In the last couple of decades, we've had a collection of economic bubbles bursting. Post-Vietnam, the overspent economy crashed, bringing down our technological capacity, education system, and middle class economy. Reagan poured zillions into his California militar
y-industrial buddies (the reason they'd put him in office), dropped taxes on the highest income bracket, added non-income-based taxes on the middle class, and released the electronic media from their social responsibility so they could reap the "magic of the market" and kept the majority of the nation in recession for another dozen years. Clinton rolled back some of the mil-industrial corporate welfare, slightly adjusted the income tax percentages, almost balanced the budget, and occasionally listend to smarter people in government and his cabinet. We managed to sustain a reasonably robust and less unfair economy and began to bring a little life back into the education system and economy for about half of his 8 years. Bush turned that all around. He went whole brainless hog on deregulating the Wall Street crooks, designed an economy to best benefit corner office psychopaths and trust fund babies (big surprise, since Bush is probably the poster child for both species), and cranked up the welfare system for the most inefficient, corrupt part of the national economy; the military industrial complex.
The nation suffered 8 years of depressed middle class incomes, two major economic crashes, a radical dumbing down of the education system, more corporate and government scandals than the conservative media could cover-up, and is, now, stone broke and functionally inept.
Obviously, "bubbles" follow stupidity. The radcon habit of electing the braindead is hard on the economy. It's great for the elites, since nobody is watching the national cookie jar, but it's tough on the nation, overall.
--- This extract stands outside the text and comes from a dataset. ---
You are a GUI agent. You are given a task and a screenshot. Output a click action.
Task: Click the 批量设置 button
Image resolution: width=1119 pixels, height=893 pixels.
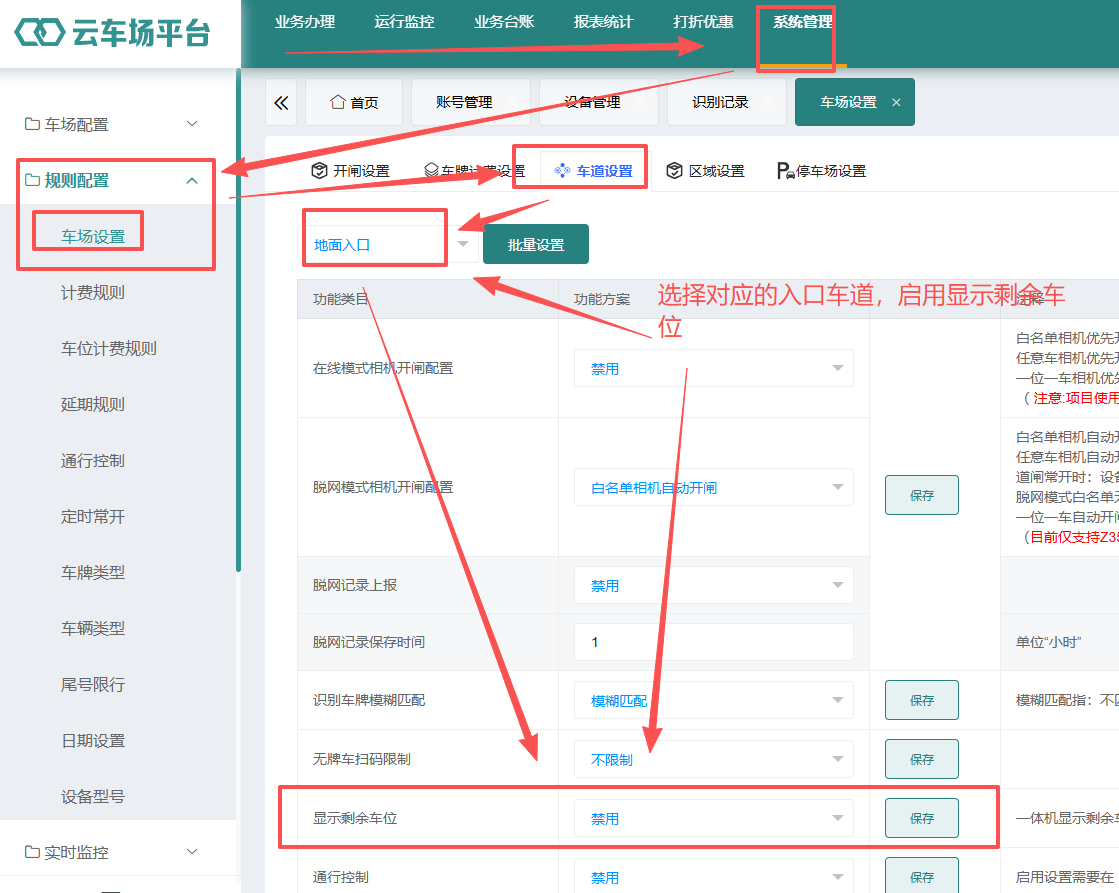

The old radcon tactic of constantly repeating Nixon's Big Lie is even wearing out. My favorite Big Lie is the "myth of Middle Class decline." The chart at right may be hard to read, but it's a plot of incomes, broken into economic classes; from the 95th percentile (95th highest incomes) at the top to the 10th percentile at the bottom. This is census data and is unweighted for cost of living or any other funky copout to try to hide the facts. At the bottom of our income class system, it's pretty obvious that the poor have seen no improvement in life from the booms or busts. Since inflation hasn't slowed at all over the years, they obviously are more poor than they were 40 years ago. If you believe that a "middle income" family made about $85,000 in 2003 (the green line), it appears that their income has at least steadily increased. Since these are before tax numbers, they are fudged a good bit to disguise the cost of the double-income households' attempt to stay with inflation. Even the Census Department is in on the game to convince us that we're treading water, not sinking.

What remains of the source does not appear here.